The learned trial Judge also convicted him under Section 193, as, in his opinion, the making of the document amounted to fabricating false evidence and as such, punishable under Section 193 of the Code inasmuch as it was fabricated for the purpose of being used in the 144 Cr.P.C. proceeding.
6. It was contended before the learned Assistant Sessions Judge on the evidence of Ramraj Gareri that he accepted that plot No. 698 was in possession of Mangal Singh and, as such, it must be held that his case was a true one and he could not be held guilty of having forged the document.
The learned Assistant Sessions Judge proceeded on the footing that even if it was assumed that Mangal Singh was in possession, he would still be held guilty of the charges brought against him, because the gravamen of the offence was the fabrication of false evidence which could be done by the party even to bolster up a true case.
If, therefore, Ext. 9 was found to be an antedated document brought into existence to support the case of the petitioner, it is wholly immaterial that he was in actual possession as alleged by Ramraj Gareri and can be guilty of the offence of forgery in spite of the fact that he was in actual possession.
The learned Additional Sessions Judge upheld the view of law of learned Assistant Sessions Judge in all respects and also recorded a finding that petitioner Mangal Singh might be in possession but this will not affect the legal position so far as the charge against him was concerned.
7. In this Court, the main contentions advanced on behalf of the petitioner are that Ext. 9 is not a forged document within the meaning of Sections 463 and 464 of the Penal Code and it does not also amount to the fabrication of false evidence within the meaning of Section 192 of the Code. There is also no evidence of user of the document.
It was next urged that Ext. 4(1) which was a petition by Kariman Singh in 144 Cr. P.C. proceeding should not have been used against the petitioner. The show cause petition filed on behalf of petitioner Mangal Singh and others in 144 Cr. P. C. proceeding was neither signed by the pleader nor by the party nor is there evidence as to who drafted the show cause petition and filed it. The documents filed on behalf of Mangal Singh are not duly proved.
It was also contended that if the finding of the courts below upon the point of possession be in favour of the petitioner (which, in fact, must be the only finding as it is deposed to by Ramraj Gareri against his own interest that the petitioner was in possession) the offence of forgery cannot be said to have been established against the petitioner nor the offence under Section 193 of fabricating false evidence or under Section 471 of using a forged document as genuine knowing it to be a forged document. It was lastly contended that the sentence, in any case, is too severe.
8. In my opinion, it is not necessary to consider the contention on the point of fact or with regard to the documents not having been duly proved or as to whether the petitioner filed the show cause petition along with the documents or not.

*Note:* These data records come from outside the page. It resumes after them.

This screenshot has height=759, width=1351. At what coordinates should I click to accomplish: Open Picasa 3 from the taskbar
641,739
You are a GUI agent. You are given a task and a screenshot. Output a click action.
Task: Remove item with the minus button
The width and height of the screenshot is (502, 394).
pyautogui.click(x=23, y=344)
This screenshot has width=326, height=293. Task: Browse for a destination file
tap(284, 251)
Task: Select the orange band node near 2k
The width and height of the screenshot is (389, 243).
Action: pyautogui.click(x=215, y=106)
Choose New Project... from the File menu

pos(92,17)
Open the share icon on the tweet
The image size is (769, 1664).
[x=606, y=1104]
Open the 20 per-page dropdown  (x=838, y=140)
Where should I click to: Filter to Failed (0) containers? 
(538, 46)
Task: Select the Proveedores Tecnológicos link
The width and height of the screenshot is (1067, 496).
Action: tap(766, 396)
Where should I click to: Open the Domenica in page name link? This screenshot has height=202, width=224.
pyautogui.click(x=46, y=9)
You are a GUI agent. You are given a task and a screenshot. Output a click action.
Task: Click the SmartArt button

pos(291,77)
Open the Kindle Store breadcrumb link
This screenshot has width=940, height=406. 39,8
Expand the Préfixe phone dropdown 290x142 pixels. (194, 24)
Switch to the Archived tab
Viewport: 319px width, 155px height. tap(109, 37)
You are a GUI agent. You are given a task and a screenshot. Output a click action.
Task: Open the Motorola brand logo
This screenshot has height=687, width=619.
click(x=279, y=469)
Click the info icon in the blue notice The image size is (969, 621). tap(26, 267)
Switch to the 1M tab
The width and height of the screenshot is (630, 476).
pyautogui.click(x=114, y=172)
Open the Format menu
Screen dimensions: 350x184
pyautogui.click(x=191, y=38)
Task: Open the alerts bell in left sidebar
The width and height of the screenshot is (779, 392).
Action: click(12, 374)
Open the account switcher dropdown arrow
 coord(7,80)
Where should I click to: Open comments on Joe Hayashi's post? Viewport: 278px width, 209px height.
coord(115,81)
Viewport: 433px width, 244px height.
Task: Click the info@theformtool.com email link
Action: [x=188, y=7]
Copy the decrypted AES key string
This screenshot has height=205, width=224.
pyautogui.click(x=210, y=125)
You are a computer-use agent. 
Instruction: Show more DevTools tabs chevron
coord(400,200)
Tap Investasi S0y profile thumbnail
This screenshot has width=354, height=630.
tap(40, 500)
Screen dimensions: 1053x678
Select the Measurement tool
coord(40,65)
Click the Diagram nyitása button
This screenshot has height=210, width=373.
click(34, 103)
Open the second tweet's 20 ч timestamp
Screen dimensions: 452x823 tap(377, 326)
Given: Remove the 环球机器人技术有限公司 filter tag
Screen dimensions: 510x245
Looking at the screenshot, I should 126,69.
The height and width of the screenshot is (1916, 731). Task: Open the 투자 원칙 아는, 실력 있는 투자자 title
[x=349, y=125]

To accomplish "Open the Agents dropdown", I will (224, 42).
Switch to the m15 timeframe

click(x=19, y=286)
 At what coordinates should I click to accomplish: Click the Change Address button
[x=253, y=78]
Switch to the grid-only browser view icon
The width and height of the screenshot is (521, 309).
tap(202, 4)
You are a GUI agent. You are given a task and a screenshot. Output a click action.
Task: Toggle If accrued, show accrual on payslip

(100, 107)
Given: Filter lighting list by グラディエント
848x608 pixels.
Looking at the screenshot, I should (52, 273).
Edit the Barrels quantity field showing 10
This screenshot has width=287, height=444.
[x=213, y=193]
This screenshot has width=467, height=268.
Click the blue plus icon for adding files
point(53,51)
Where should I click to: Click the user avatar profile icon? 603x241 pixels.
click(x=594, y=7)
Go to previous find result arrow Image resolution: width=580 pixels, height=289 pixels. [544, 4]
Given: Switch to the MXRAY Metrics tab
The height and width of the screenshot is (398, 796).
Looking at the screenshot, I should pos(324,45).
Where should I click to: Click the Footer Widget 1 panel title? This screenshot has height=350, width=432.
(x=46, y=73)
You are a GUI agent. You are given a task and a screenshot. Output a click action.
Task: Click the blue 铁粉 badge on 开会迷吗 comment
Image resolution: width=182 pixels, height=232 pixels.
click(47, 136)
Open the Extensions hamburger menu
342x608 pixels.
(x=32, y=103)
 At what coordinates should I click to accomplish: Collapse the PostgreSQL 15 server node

Generally speaking, these are questions of fact and the two courts below have held against the petitioner so far as the filing of the show cause petition in 144 Cr. P. C. case is concerned. I do not think it necessary to enter into the details with regard to this contention in view of the principal question of law which is decisive of the matter.
9. The question of law with regard to Section 193 of the Penal Code has thus been formulated. Section 193 deals with intentionally giving false evidence in any stage of a judicial proceeding or fabricating false evidence for the purpose of being used in any stage of a judicial proceeding as also of intentionally giving or fabricating false evidence in any other case.
So far as the charge against the petitioner is concerned, it relates not to giving of false evidence in a judicial proceeding but specifically of fabricating false evidence, Ext. 9. Section 192 of the Penal Code defines what amounts to fabrication of false evidence. It runs thus:
"Whoever causes any circumstance to exist or makes any false entry in any book or record, or makes any document containing a false statement, intending that such circumstance, false en-try or false statement may appear in evidence in a judicial proceeding, or in a proceeding taken by law before a public servant as such, or before an arbitrator, and that such circumstance, false entry or false statement, so appearing in evidence, may cause any person who in such proceeding is to form an opinion upon the evidence, to entertain an erroneous opinion touching any point material to the result of such proceeding is said 'to fabricate false evidence'."
Learned Counsel contended that in the present case, the petitioner can be held guilty of fabricating false evidence in terms of Section 193, Penal Code, only if the facts alleged against him come within the ambit of Section 192 of the Penal Code.
It is not merely the making of a document containing a false statement which is relevant, but that the making of a document containing a false statement should be such as to lead any person who in a judicial proceeding is to form an opinion on evidence to entertain an erroneous opinion touching the point material to such a proceeding as underlined (into ' ' here) above.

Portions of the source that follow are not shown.